→ ACTIVITY LIST
• A. Answer these questions about the article on the saliva glucose sensor:
(i) Which institution's researchers are behind the prototype sensor?
(ii) For whom are implanted glucose sensors not approved?
(iii) Why has glucose in saliva been difficult to measure accurately?
• B. Can you extend the article on the saliva glucose sensor, picking up right after its final sentence?

A prototype sensor that measures glucose levels in saliva could eventually offer a simple, rapid and painless way for people to monitor their diabetes, according to the KAUST researchers behind the technology.
Diabetes is a disease that occurs when the body cannot regulate its blood glucose levels. Raised glucose levels can lead to cardiovascular disease and other conditions, so it is vital that people with diabetes maintain their blood glucose at moderate levels.
People with diabetes have traditionally monitored their blood glucose using devices that analyze a drop of blood though pricking a finger several times a day. More recently, implanted sensors can provide continuous glucose monitoring without unpleasant pinpricks, but these devices can be less accurate for lower glucose levels and are not approved for children.
A more convenient way to monitor glucose could be through testing saliva, which is correlated to blood glucose levels. But glucose concentrations are much lower in saliva than in blood, which has made it difficult to measure accurately without sophisticated laboratory equipment.

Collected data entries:
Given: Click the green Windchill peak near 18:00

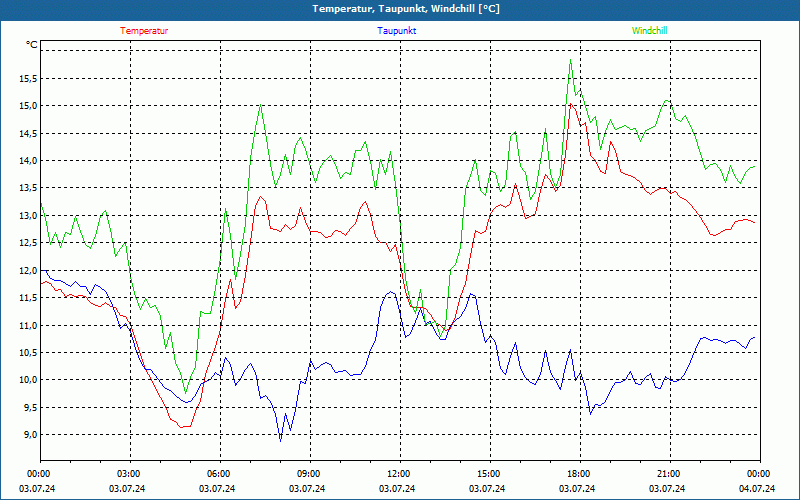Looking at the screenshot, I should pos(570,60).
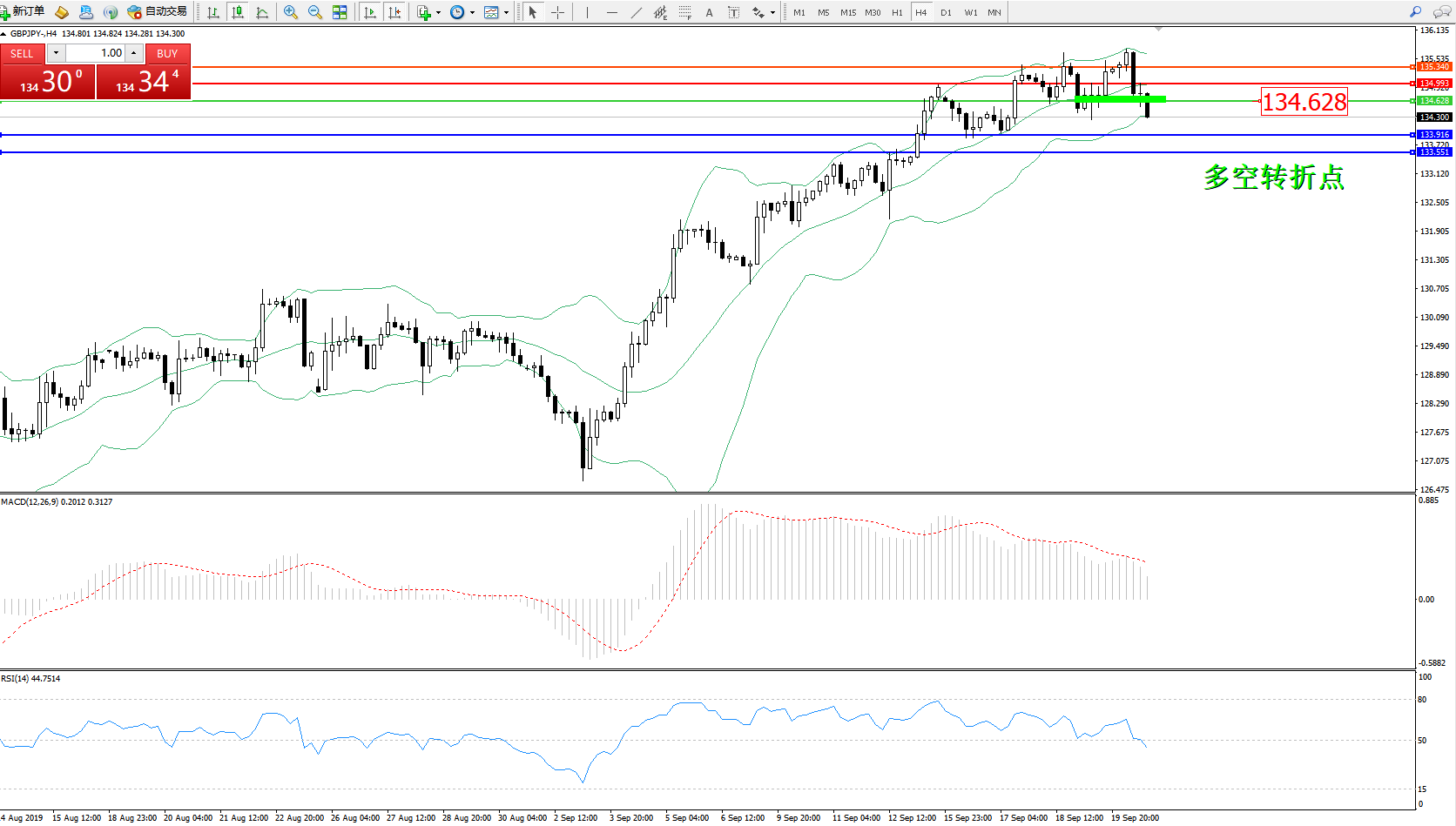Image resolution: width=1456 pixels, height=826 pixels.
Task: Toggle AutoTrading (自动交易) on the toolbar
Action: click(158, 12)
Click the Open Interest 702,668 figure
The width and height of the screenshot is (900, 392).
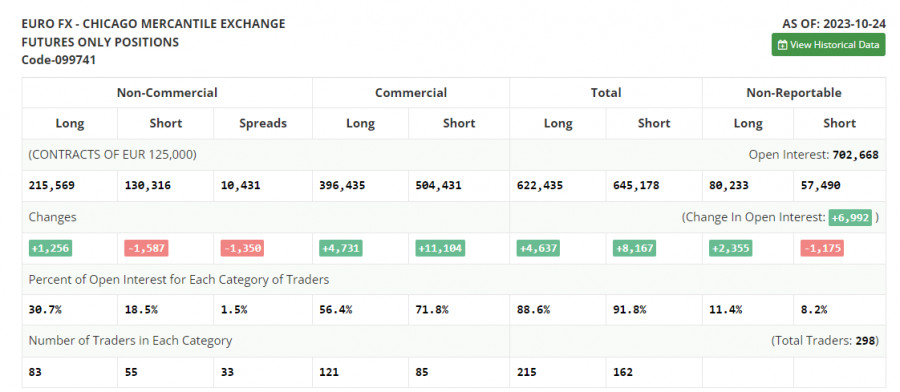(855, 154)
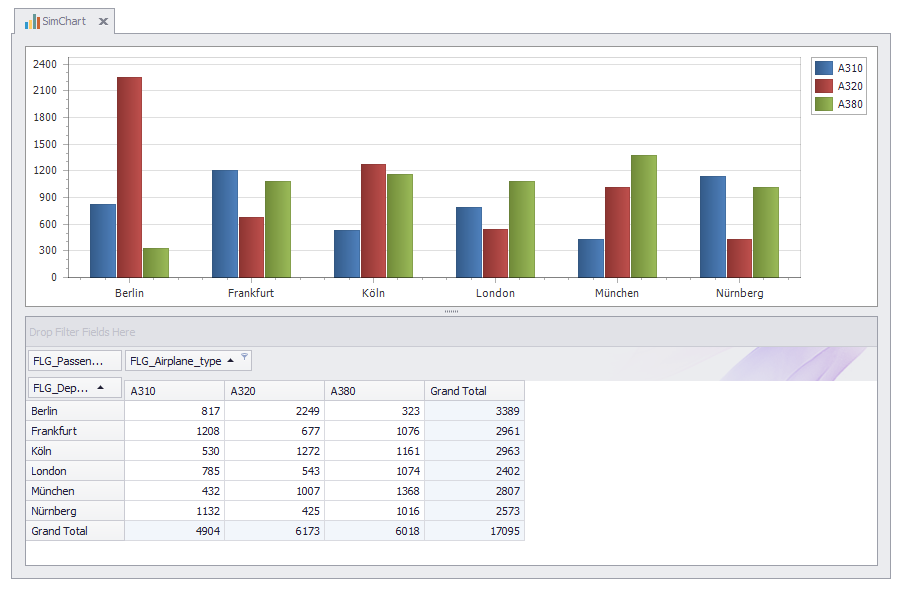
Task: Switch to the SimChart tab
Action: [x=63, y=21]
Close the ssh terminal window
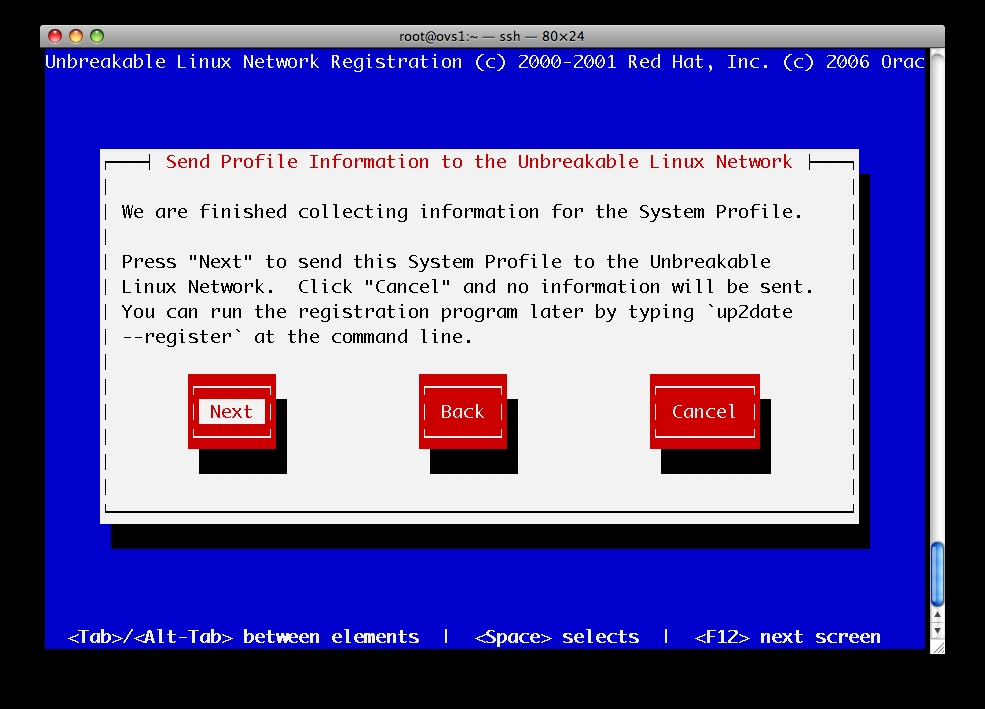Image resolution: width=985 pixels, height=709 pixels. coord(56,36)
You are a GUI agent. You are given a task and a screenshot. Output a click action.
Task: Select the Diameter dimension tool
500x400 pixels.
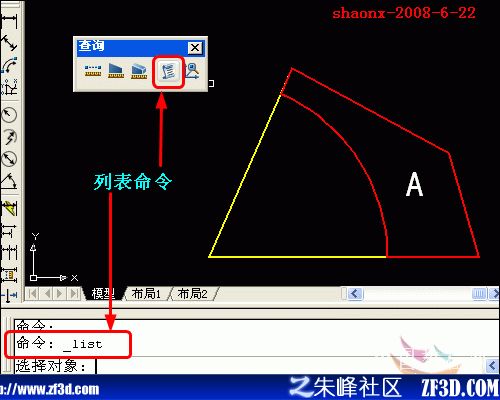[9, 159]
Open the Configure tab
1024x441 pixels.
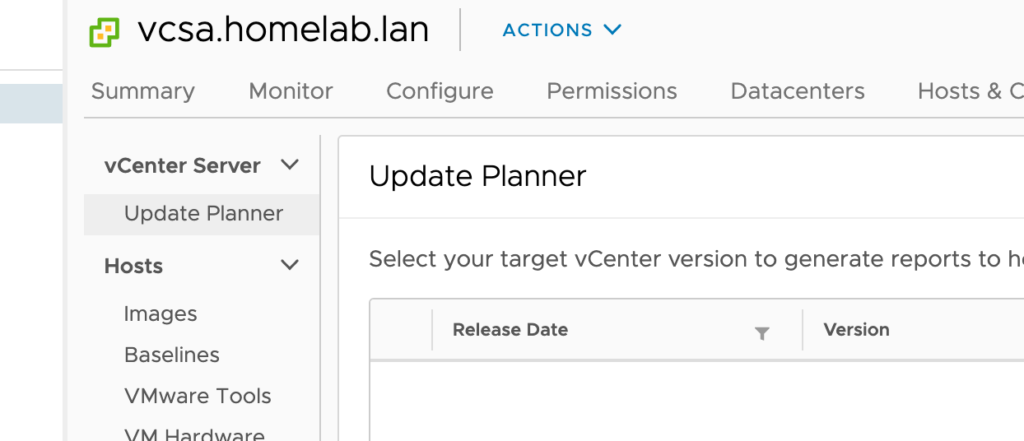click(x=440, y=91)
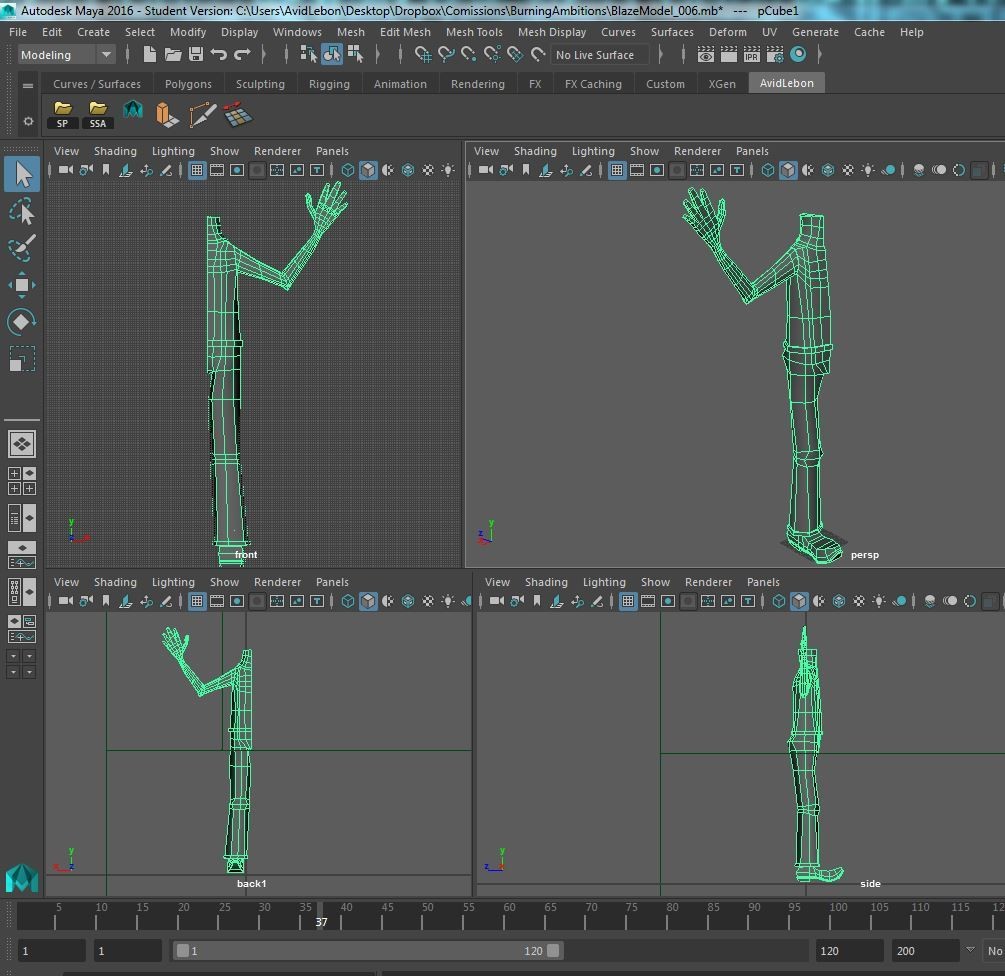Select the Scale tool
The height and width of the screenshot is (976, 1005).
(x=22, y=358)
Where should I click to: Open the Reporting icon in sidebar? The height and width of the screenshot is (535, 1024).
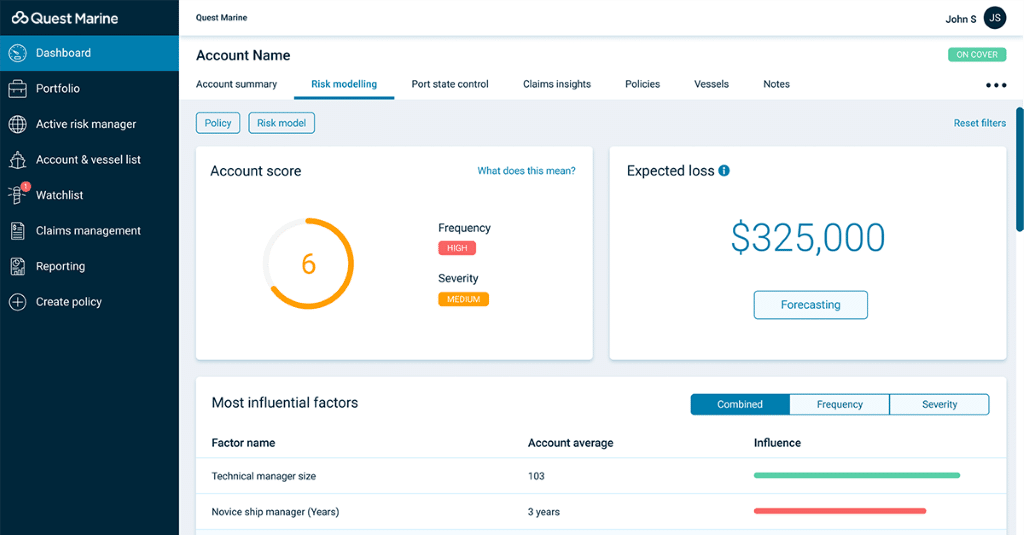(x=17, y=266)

→ ANSWERS BELOW
• A.
(i) KAUST
(ii) Children
(iii) Glucose concentrations are much lower in saliva than in blood.

• B.
The KAUST team has now created a highly sensitive glucose detector based on a thin-film transistor. These small, lightweight and low-power devices could be suitable for mass production as inexpensive disposable sensors, says team member Abhinav Sharma. “An easy-to-use noninvasive glucose-measuring device using saliva as a medium could be life-changing for millions of patients worldwide,” he says.
The transistor contains thin layers of the semiconductors indium oxide and zinc oxide, topped with the enzyme glucose oxidase. When a sample of saliva is placed on the sensor, the specific enzyme oxidizes any glucose present to produce D-gluconolactone and hydrogen peroxide. Electrical oxidation of the hydrogen peroxide then produces electrons that enter the semiconductor layers. That changes the current flowing through the semiconductors, and the size of this effect indicates the glucose concentration within the sample.
The researchers tested their device using human saliva samples that had different amounts of glucose added to them and also analyzed saliva from volunteers who had fasted before taking the tests (glucose levels in saliva may not correlate with blood glucose immediately after a meal).
They found that the device correctly measured a wide range of glucose concentrations in less than one minute. Crucially, the sensor was not foiled by other molecules in saliva, including sugar derivatives such as fructose and sucrose. Although the sensitivity of the device declined over time, it still offered good performance after being stored for two weeks at room temperature.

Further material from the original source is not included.